Stretchable spin valves on elastomer membranes by predetermined periodic fracture and random wrinkling

Over the recent years, there is a trend in electronics towards becoming shapeable (flexible, stretchable or printable), which provides unique advantages of being lightweight and allows electronic components to be arbitrarily reshaped after fabrication. This vision however will become reality only when all branches of modern electronics, including optoelectronics and magnetoelectronics, will gain the attractive property of being shapeable. Smart combination of magnetic multilayers revealing giant magneto-resistance and thin polymer membranes results in a shapeable magnetoelectronics. This shapeable (stretchable [1-3] or printable [4]) magnetoelectronics paves the way towards development of a unique class of devices with important functionality being not only stretchable and fast, but also with the ability to react and respond to a magnetic field.
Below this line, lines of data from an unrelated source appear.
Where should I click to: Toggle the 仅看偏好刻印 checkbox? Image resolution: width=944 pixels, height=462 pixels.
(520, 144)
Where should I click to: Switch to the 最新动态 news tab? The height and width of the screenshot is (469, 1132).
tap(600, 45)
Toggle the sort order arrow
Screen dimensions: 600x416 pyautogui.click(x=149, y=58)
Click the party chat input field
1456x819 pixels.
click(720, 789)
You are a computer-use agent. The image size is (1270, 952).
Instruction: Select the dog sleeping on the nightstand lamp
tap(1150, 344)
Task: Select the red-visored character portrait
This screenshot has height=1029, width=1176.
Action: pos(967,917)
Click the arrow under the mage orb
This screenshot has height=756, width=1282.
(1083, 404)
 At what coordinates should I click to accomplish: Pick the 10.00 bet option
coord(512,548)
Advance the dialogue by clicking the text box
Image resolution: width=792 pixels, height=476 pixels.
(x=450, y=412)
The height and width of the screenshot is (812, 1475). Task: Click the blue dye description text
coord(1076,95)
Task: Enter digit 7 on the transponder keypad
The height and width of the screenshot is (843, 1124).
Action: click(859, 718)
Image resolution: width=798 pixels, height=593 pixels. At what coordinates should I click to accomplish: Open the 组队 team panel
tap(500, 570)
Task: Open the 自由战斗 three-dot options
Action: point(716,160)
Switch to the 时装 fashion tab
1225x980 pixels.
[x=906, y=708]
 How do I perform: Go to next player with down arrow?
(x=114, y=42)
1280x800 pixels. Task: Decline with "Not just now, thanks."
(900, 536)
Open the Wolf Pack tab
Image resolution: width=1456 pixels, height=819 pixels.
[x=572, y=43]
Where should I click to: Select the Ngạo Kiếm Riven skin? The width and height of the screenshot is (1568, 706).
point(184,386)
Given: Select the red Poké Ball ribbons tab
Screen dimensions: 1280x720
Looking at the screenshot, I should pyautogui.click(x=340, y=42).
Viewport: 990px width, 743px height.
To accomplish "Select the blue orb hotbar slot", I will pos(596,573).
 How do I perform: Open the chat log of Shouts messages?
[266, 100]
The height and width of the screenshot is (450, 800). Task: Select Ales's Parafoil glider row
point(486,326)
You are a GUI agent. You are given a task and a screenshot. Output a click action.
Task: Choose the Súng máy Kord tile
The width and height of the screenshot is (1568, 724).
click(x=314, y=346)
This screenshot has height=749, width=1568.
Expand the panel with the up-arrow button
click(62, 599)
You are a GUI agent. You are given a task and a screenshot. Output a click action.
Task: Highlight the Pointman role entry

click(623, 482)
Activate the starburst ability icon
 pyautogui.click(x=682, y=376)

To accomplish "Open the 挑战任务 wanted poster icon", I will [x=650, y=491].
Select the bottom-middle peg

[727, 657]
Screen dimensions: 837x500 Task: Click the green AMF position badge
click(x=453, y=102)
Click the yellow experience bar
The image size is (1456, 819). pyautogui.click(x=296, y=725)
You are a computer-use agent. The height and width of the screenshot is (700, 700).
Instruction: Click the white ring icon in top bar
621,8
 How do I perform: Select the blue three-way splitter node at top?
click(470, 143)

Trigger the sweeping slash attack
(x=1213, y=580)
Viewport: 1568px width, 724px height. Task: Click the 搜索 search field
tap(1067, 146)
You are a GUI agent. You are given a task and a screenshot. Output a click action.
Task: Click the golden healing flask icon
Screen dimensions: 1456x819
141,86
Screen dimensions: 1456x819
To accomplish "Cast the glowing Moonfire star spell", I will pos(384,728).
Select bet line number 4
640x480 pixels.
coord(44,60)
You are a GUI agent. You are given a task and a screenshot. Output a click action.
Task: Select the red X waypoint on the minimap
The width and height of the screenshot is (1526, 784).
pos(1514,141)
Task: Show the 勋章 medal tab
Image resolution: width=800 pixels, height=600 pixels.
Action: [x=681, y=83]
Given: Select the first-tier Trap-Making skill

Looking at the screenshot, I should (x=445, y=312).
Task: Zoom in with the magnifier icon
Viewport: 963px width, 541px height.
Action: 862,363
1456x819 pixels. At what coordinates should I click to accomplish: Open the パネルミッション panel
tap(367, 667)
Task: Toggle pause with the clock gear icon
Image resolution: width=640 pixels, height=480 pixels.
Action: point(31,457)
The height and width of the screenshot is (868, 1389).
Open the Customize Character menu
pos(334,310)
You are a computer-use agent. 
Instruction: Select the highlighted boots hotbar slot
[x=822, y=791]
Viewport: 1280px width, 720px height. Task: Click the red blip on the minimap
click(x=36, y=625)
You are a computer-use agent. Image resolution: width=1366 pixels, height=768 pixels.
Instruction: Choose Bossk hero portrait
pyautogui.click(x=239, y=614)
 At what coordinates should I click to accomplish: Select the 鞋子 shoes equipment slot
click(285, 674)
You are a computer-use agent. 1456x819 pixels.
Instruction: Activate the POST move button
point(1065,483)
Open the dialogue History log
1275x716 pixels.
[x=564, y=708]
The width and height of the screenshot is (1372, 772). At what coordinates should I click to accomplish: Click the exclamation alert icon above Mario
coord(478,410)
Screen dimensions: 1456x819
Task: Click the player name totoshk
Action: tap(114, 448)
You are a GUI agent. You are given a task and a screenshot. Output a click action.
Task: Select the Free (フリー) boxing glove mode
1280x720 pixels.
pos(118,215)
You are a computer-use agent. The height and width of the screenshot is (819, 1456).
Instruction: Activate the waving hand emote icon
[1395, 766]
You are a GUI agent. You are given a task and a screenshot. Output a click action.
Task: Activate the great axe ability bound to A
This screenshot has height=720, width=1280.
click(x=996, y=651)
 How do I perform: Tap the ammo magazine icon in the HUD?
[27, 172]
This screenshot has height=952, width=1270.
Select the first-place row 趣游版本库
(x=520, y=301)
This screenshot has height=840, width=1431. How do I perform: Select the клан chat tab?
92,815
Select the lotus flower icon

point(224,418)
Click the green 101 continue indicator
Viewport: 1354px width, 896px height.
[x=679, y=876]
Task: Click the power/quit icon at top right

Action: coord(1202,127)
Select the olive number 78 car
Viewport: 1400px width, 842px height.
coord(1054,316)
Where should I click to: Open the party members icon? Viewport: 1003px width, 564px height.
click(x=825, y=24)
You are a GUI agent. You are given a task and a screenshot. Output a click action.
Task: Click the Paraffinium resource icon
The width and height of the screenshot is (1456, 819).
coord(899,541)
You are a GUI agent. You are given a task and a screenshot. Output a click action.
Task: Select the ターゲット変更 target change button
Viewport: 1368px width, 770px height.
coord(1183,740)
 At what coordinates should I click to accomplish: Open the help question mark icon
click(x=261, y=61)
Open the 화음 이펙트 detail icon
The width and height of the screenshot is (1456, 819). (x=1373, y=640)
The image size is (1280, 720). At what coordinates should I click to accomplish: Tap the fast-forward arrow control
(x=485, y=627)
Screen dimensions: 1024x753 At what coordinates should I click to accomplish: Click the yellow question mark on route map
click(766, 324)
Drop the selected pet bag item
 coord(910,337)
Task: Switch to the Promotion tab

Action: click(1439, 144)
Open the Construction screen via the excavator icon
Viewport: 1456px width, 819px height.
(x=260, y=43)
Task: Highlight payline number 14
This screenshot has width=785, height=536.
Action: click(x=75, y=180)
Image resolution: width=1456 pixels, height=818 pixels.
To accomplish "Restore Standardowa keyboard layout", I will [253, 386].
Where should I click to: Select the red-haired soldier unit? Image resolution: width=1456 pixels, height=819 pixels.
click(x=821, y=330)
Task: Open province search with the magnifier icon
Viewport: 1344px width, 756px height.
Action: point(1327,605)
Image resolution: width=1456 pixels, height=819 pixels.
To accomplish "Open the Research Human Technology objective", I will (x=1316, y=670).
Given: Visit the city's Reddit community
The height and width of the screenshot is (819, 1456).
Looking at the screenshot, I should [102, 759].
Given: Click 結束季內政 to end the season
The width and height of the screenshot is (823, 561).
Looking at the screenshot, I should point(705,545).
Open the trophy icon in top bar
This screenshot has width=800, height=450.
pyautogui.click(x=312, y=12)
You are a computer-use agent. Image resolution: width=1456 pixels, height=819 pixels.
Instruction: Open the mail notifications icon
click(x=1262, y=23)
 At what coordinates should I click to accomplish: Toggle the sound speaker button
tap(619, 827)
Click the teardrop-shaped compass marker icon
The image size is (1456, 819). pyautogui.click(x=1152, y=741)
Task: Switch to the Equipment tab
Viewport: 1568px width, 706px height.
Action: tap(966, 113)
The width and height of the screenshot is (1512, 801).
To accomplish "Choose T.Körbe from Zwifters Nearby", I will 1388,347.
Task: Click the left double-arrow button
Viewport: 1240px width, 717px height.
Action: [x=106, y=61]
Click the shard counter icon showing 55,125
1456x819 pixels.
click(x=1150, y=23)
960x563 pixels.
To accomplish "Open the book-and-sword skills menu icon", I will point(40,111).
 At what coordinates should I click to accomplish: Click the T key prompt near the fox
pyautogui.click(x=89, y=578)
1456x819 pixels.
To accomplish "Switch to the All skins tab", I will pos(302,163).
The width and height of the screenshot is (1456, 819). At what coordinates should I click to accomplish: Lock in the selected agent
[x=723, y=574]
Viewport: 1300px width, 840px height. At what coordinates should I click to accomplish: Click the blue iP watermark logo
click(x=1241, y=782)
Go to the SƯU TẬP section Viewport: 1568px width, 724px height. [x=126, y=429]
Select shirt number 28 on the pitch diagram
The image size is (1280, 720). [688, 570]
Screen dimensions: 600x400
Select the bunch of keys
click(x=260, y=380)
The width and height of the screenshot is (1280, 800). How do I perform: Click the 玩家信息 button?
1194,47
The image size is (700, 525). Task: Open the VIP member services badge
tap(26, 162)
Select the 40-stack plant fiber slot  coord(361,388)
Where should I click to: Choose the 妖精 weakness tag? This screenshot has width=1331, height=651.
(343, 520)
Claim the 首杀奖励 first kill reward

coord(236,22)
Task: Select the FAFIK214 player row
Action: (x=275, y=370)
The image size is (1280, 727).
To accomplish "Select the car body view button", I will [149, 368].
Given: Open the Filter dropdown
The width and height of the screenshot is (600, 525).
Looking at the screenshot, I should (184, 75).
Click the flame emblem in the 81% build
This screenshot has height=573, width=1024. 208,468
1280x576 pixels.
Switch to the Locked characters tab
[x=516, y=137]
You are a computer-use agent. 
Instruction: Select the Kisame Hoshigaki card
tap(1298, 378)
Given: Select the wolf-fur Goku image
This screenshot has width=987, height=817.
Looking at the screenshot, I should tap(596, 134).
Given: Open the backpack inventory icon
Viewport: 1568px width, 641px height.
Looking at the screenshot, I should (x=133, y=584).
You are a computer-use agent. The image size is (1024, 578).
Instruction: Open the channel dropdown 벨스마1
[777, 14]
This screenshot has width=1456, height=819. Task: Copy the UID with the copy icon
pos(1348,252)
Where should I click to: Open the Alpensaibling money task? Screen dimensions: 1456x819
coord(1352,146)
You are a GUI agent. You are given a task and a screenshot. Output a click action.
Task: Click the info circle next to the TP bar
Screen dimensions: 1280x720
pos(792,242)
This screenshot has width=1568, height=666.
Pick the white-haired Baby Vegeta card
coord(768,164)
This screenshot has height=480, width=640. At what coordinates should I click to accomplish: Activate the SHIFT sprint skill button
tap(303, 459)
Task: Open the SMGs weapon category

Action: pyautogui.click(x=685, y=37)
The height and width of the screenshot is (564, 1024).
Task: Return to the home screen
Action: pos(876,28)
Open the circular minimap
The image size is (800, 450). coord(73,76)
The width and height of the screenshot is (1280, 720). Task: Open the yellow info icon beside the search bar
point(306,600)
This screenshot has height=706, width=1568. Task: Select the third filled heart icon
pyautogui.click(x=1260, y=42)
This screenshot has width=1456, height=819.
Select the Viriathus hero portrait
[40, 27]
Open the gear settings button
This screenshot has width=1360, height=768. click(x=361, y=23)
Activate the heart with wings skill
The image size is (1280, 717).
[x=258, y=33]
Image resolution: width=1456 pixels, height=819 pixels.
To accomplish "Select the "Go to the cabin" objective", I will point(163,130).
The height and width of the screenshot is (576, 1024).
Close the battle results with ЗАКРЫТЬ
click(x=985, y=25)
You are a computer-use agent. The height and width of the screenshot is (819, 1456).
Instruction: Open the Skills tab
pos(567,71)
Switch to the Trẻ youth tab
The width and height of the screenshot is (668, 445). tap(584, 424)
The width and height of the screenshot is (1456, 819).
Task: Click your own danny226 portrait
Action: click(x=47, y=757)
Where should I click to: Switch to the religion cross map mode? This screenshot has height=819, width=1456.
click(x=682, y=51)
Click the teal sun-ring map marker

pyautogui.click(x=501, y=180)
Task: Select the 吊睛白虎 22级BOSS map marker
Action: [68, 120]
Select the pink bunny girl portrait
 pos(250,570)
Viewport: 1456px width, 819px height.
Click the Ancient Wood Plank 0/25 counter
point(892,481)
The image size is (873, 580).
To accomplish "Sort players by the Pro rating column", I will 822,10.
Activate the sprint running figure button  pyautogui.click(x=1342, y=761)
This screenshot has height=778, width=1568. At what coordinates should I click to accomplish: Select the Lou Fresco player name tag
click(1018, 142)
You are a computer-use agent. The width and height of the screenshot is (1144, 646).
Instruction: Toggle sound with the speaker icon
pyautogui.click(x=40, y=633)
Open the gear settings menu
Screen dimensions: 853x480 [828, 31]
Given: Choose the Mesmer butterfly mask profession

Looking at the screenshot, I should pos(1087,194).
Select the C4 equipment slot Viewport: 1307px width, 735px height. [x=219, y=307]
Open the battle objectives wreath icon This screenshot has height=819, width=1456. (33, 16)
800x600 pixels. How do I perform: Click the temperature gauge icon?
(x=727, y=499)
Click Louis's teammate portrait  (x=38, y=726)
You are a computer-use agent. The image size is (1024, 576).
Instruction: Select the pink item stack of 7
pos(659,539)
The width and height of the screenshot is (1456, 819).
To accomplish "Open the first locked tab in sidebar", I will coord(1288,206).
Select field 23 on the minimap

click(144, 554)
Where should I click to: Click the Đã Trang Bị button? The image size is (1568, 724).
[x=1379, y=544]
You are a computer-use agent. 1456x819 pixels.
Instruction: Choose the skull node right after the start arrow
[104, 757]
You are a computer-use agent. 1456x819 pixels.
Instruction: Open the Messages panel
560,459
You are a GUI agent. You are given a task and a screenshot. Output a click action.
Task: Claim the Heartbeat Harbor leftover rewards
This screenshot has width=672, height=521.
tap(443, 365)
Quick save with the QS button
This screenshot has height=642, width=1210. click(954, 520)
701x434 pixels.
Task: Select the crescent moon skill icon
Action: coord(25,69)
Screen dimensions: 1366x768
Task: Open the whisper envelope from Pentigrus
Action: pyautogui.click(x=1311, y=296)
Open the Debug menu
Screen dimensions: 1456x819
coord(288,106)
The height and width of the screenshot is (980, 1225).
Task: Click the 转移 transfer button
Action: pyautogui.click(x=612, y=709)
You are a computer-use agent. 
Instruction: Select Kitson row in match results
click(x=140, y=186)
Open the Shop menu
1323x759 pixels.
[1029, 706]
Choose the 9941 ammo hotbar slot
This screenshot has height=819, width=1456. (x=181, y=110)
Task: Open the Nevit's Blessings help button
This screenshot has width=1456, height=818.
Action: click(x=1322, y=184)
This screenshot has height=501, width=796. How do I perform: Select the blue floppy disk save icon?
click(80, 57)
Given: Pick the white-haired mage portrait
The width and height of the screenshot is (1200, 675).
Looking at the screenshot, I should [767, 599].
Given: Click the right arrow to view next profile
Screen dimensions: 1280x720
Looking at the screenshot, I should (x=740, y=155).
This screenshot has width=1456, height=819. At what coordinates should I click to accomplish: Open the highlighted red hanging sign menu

Layered magnetic structures revealing a giant magnetoresistance (GMR) effect are crucial components of highly sensitive magnetic sensor devices. We fabricated [Co/Cu] and [Py/Cu] GMR multilayers [1,2] as well as spin valve systems [3] on free-standing elastic Poly(dimethylsiloxane) (PDMS) membranes. The GMR performance of GMR sensors on rigid silicon and on free-standing PDMS is similar and does not change with tensile deformations.

In this work we realize the first stretchable spin valve sensor with a remarkable stretchability of up to 29% and a top sensitivity of 0.8 % Oe-1 in the magnetic field of 12 Oe [3]. We developed a technology to successfully accomplish this task by using a spin valve magnetic sensor as it is an advanced GMR-based element and by applying a predetermined periodic fracture method to enhance the stretchability. These highly stretchable and highly sensitive elements responding to a magnetic field are demanded for novel application fields like smart skin and flexible and stretchable consumer electronics equipped with magnetic functionalities.